DÖVİZ KURU ÇEKİRDEK ENFLASYONDAKİ İYİLEŞMEYİ
GECİKTİRİYOR
Gıda ve enerji fiyatlarındaki gelişmeler kısa vadede enflasyonu
olumlu etkilemektedir. Bununla birlikte, döviz kuru hareketleri
çekirdek enflasyon eğilimindeki iyileşmeyi geciktirmektedir. Bu
çerçevede, küresel piyasalardaki belirsizlikler ile enerji ve gıda
fiyatlarındaki oynaklıklar da dikkate alındığında, para
politikasındaki temkinli yaklaşımın sürdürülmesi gerekmektedir. Bu
değerlendirmeler doğrultusunda Kurul, faiz oranlarının sabit
tutulmasına karar vermiştir.
ENFLASYONDAKİ İYİLEŞME HIZINA BAĞLI KARAR
ALINACAK
Önümüzdeki dönemde para politikası kararları enflasyon
görünümündeki iyileşmenin hızına bağlı olacaktır. Enflasyon
beklentileri, fiyatlama davranışları ve enflasyonu etkileyen diğer
unsurlar yakından izlenecek ve enflasyon görünümünde belirgin bir
iyileşme sağlanana kadar getiri eğrisini yataya yakın tutmak
suretiyle para politikasındaki temkinli duruş sürdürülecektir."
ERKEM SEÇİM OLURSA... |
Securities Gelişen Piyasa Stratejisti Cristian Maggio, siyasi
belirsizliğin Türkiye'deki piyasalar üzerinde etkili olduğunun
altını çizdi.

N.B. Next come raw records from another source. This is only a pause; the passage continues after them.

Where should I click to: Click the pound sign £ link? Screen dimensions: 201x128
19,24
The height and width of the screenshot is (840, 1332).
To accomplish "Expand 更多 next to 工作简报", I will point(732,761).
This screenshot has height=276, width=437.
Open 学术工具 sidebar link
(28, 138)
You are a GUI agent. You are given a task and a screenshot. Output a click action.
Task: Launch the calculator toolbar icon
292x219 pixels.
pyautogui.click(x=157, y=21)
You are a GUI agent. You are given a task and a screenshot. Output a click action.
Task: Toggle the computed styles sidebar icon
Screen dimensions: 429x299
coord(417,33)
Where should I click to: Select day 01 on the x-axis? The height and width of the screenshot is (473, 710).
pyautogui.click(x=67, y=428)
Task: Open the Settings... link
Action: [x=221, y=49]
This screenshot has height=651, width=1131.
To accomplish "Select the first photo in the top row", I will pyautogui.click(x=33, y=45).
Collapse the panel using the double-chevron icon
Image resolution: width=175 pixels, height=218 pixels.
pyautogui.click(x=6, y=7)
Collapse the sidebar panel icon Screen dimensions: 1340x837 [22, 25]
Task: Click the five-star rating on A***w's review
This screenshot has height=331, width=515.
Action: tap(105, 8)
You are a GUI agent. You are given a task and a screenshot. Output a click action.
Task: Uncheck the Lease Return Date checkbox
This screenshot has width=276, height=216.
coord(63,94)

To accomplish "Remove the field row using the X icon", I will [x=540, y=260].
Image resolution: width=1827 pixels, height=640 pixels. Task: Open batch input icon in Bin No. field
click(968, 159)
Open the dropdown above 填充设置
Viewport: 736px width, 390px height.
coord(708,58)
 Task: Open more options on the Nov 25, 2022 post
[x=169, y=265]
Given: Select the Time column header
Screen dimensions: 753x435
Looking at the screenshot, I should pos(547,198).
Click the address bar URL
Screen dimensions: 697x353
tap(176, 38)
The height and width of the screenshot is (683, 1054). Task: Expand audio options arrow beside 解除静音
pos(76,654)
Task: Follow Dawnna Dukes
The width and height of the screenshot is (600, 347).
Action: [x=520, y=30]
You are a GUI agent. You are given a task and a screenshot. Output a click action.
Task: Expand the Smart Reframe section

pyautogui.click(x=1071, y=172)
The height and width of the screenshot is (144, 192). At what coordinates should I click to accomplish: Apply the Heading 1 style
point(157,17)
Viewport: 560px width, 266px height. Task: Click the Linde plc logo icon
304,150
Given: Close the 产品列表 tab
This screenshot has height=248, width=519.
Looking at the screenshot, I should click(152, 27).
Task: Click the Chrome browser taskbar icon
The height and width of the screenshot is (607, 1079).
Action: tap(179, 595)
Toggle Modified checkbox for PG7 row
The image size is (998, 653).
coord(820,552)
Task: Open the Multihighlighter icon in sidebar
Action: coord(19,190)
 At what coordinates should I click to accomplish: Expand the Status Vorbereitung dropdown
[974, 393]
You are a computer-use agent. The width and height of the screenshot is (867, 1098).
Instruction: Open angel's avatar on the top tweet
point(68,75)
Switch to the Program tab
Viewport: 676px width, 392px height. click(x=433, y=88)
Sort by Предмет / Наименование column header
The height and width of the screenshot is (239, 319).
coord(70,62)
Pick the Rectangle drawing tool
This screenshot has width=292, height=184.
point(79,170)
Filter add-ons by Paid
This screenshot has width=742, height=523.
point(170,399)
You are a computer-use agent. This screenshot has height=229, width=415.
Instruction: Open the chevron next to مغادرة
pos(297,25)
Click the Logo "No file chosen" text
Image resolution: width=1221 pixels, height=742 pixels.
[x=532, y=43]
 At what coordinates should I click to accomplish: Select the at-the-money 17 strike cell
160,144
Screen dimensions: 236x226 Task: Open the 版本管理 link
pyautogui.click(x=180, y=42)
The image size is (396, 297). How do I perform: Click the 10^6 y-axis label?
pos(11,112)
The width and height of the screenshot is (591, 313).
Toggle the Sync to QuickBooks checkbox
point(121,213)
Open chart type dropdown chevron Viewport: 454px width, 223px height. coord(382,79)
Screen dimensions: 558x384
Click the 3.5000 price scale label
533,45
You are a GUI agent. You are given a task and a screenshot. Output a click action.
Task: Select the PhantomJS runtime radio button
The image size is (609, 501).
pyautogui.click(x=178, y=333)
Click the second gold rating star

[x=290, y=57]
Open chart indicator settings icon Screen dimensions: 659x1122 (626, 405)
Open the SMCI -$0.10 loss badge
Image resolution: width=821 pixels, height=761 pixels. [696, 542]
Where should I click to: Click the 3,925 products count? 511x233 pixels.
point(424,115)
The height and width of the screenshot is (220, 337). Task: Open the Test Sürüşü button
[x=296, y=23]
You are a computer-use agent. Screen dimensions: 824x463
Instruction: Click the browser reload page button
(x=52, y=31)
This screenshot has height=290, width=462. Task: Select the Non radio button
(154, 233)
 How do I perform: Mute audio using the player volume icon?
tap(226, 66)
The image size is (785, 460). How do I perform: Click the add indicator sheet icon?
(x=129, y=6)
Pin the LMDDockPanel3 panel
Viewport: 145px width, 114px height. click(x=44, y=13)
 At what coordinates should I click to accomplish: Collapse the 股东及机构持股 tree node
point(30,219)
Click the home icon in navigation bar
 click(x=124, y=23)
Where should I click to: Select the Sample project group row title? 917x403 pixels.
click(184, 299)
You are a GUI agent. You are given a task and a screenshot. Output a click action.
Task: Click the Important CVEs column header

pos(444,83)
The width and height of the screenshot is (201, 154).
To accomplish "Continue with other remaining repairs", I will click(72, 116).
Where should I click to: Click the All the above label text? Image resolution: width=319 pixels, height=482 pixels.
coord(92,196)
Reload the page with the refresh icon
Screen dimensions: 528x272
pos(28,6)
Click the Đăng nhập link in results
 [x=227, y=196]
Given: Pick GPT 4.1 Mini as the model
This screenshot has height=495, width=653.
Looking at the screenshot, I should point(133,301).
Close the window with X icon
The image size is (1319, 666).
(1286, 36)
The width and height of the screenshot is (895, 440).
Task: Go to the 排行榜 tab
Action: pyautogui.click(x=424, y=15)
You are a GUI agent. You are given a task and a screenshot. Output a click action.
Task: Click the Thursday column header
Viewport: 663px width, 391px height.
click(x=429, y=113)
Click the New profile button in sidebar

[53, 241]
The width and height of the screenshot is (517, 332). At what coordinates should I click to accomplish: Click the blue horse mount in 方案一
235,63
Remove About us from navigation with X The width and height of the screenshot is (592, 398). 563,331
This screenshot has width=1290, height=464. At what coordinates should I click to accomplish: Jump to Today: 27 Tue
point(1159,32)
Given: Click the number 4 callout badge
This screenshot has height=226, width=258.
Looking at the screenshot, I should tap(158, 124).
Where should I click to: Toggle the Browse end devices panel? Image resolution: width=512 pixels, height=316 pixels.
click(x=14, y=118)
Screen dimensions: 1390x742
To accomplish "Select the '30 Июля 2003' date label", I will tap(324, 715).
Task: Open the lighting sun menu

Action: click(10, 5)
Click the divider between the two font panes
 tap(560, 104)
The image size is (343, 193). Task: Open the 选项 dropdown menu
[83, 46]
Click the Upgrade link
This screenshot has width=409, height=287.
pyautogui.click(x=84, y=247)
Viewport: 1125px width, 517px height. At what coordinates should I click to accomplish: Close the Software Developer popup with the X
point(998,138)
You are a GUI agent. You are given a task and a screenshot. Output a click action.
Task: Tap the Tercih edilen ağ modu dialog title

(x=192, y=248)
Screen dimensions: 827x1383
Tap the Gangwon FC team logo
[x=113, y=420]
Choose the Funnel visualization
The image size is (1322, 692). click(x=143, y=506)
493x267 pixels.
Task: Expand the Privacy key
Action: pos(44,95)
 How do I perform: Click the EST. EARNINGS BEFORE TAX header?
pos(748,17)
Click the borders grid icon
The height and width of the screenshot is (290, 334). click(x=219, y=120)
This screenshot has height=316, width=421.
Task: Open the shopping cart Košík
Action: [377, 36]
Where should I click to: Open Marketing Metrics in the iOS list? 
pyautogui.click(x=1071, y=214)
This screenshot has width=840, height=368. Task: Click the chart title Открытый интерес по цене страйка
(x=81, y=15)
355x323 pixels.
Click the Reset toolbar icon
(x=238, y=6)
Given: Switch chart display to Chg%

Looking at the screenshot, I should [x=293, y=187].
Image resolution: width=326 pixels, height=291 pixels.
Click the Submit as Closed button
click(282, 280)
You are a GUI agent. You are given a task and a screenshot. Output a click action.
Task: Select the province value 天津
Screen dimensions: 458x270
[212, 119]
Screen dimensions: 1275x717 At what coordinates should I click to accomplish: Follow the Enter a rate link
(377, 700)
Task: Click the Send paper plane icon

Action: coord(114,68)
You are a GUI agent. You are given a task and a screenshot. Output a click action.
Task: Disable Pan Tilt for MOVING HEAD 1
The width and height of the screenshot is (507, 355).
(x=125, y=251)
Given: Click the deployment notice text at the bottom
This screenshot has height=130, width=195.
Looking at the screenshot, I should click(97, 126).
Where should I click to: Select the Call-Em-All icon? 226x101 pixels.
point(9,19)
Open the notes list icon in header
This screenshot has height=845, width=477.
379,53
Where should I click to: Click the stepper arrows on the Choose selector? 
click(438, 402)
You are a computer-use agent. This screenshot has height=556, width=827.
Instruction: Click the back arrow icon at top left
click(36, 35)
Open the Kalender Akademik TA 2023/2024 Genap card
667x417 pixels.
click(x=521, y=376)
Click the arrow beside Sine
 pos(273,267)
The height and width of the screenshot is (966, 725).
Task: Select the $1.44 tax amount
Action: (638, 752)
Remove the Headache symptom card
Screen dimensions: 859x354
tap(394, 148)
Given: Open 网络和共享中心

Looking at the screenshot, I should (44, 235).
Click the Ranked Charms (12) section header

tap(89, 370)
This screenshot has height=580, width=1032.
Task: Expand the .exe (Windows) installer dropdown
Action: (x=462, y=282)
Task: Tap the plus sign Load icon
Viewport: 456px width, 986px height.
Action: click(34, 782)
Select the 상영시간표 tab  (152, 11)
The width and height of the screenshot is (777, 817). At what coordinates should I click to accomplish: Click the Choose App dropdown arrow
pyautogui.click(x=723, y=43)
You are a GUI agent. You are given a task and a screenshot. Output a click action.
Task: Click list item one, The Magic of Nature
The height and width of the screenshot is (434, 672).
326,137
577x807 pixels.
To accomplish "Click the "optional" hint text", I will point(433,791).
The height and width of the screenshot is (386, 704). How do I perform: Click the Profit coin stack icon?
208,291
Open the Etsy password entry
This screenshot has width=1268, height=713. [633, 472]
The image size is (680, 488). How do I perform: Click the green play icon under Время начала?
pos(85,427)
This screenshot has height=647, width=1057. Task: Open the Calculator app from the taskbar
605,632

Bloomberg'in haberine göre, Merkez Bankası'nın bugün
faiz oranlarında değişikliğe gitmeyeceğini düşünen Maggio,
'erken seçim' olması halinde işlerin değişeceğini
vurguladı. Maggio, "Riskler yüksek faize işaret ediyor. Fed'in faiz artışı da bu açıdan bakıldığında en önemli tehlike olarak karşımıza çıkıyor. Siyasi belirsizlik de bir etken. Koalisyon görüşmeleri başarısızlıkla sonuçlanır ve erken seçim çağrısı yapılırsa, TCMB faiz artırmak zorunda kalabilir" diye konuştu. |
MERKEZ BANKASI BU YIL NE YAPTI?
Merkez Bankası 20 Ocak'taki PPK'da yüzde 8,25 olan politika faizini yüzde 7,75'e indirmişti. Geçtiğimiz yılın Haziran ayından sonraki 6 aylık sürede yüzde 50'ye yakın düşüş yaşayan petrol fiyatlarının enflasyon görünümüne olumlu katkı yapması bu indirim sürecini tetikleyen en önemli faktör olmuştu. banka daha sona 27 Ocak'ta bir açıklama yaparak, enflasyonun bir yüzde puanından fazla düşüş göstermesi halinde olağanüstü toplantı gerçekleştirilerek faiz indirimi kararı verilebileceğini ifade etmişti. Ancak bunun üzerine Dolar/TL 2,37 seviyelerine kadar yaklaşmıştı. Bir hafta sonra 3 Şubat'ta enflasyondaki düşüşün beklentinin altında kalması sonrası, olağanüstü toplantıya gerek kalmadığı açıklandı.
Bu tarihlerde Dolar/TL'nin sert şekilde yükselmesinin bir başka
sebebi de, Merkez Bankası'na ilişkin siyasi tartışmalar olmuştu.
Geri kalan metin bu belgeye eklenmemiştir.